Siento orgullo por pertenecer al género sapiens/demens, que inventó las
cafeterías, el sistema gulag, la rueda y -monumento de los monumentos-
internet, con el cual se cancela toda distancia, salvo la de alma y
alma. El respeto de mi vecino funda el mío propio, sin perjuicio de que
podría ser un asesino, y en ese caso toca ir a por él sin
contemplaciones. La palabra fe siempre me produjo algo de alergia,
porque no se me olvida que el creyente originario fue Abraham, y creyó
en la voz interior cuando le mandaba degollar a Isaac. ¿Cómo no puso en
duda una orden venida de su ombligo, permitiéndose al tiempo dudar del
mundo entero? Temo que ahí está el prototipo del vecino chungo,
dispuesto a darte órdenes en función de su propia incapacidad para
convencer y seducir. La inteligencia es lo divino del hombre, y
llamándonos a entender nos enseña lo esencial de la elegancia -de
eligere, elegir-, que es precisamente experimentar antes de pontificar,
lo inverso de Abraham y Mahoma cuando abogan por creer antes de ver. La
herida que te dejó el delirio homicida en el País Vasco es quizá la que
todos sobrellevamos en un mundo donde las cosas mejoran sin pausa; pero
violando con ello el sermón de los rencorosos, cuyo logro supremo es
llamar información al alarmismo amarillista, olvidando por sistema lo
fértil que fue y sigue siendo identificar la libertad con la justicia,
haciéndonos responsables en todo momento a todos.
FA.
Siento poner fin a este diálogo mencionando un asunto en extremo
doloroso para ti.
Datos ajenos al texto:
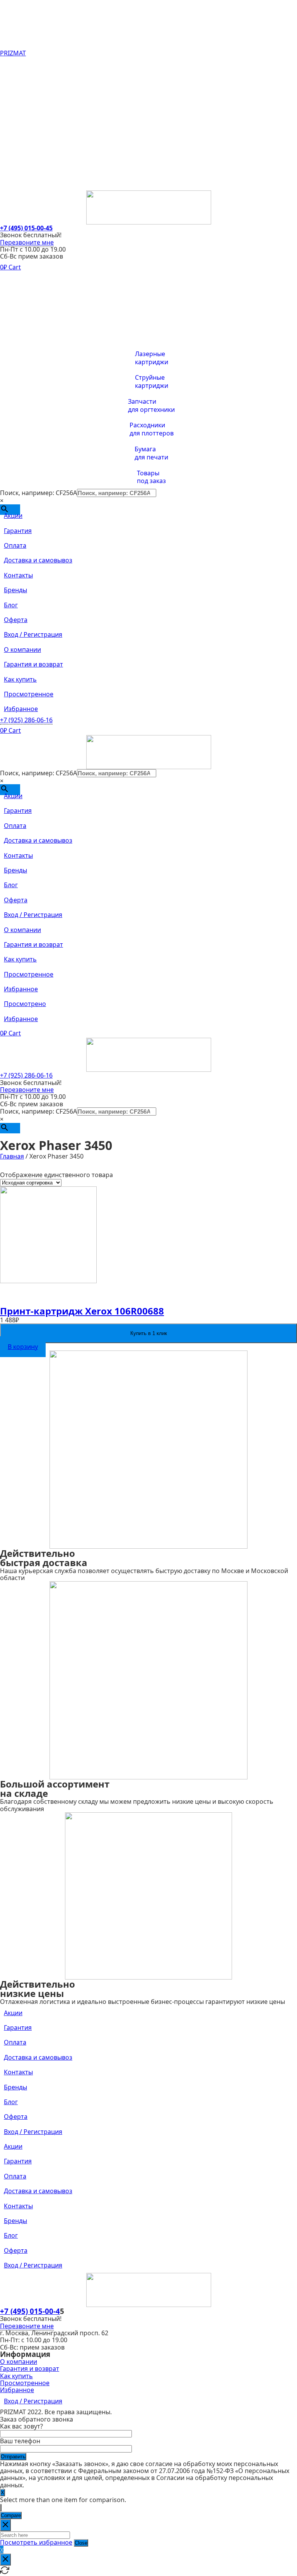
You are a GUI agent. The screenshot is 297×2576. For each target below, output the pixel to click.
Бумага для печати (151, 453)
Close (81, 2543)
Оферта (15, 168)
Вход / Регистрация (33, 183)
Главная (12, 1156)
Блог (11, 153)
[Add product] (1, 2507)
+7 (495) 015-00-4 (30, 2311)
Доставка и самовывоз (38, 109)
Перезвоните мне (27, 242)
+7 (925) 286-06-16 (26, 720)
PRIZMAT (13, 53)
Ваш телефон (20, 2441)
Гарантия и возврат (33, 294)
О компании (22, 279)
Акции (13, 64)
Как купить (20, 309)
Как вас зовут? (21, 2426)
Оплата (15, 93)
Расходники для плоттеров (152, 429)
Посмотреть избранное (36, 2542)
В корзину (23, 1346)
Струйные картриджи (151, 382)
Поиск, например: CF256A (38, 492)
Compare (11, 2515)
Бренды (15, 138)
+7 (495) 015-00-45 (26, 228)
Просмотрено (25, 1003)
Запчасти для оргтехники (151, 406)
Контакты (18, 123)
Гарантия (18, 79)
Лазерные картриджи (151, 358)
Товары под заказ (151, 477)
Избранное (21, 338)
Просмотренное (28, 323)
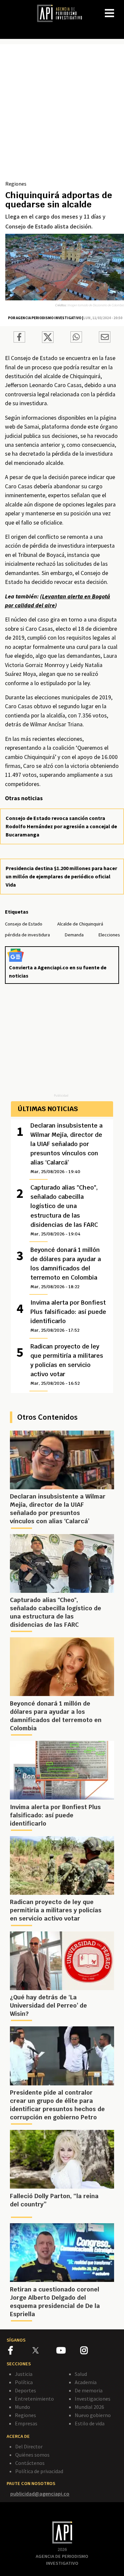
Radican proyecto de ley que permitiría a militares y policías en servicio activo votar (66, 1364)
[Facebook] (20, 2351)
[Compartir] (19, 338)
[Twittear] (48, 341)
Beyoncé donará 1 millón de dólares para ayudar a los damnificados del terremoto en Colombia (65, 1267)
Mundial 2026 (89, 2407)
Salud (81, 2374)
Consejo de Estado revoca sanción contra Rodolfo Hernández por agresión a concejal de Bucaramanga (61, 826)
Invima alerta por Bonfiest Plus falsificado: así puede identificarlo (68, 1316)
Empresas (26, 2423)
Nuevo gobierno (93, 2415)
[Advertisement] (62, 114)
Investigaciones (92, 2398)
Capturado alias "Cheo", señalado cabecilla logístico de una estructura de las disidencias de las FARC (64, 1210)
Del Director (29, 2446)
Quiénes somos (32, 2454)
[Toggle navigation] (119, 8)
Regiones (15, 183)
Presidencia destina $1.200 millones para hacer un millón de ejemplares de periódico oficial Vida (61, 876)
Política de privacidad (39, 2471)
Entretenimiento (34, 2398)
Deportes (25, 2390)
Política (24, 2382)
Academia (86, 2382)
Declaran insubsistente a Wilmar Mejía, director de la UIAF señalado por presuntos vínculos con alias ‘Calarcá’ (66, 1148)
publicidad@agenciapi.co (39, 2493)
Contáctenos (30, 2463)
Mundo (22, 2407)
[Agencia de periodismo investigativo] (63, 12)
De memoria (89, 2390)
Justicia (23, 2374)
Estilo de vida (89, 2423)
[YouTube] (68, 2351)
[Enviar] (76, 338)
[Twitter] (43, 2350)
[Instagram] (91, 2351)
Así y todo, dime, amigo Antonio, ¿cómo sobrellevas la
desgracia de no haber sido Jimi Hendrix?
AE.
Eso fue durísimo. Tenía 35 tacos, una Gibson SG, una casa payesa
acondicionada para hacer música en vivo, el bajo y el batería de Bad
Company como acompañantes, las melenas proclives a convertirme en terror
de las nenas... ¿Y qué? Pues entonces apenas fallaba notas -hoy piso
mal 7 de cada 10-, pero mi voz no era la propia, y antes o después
perdía el compás. Zapatero, a tus zapatos.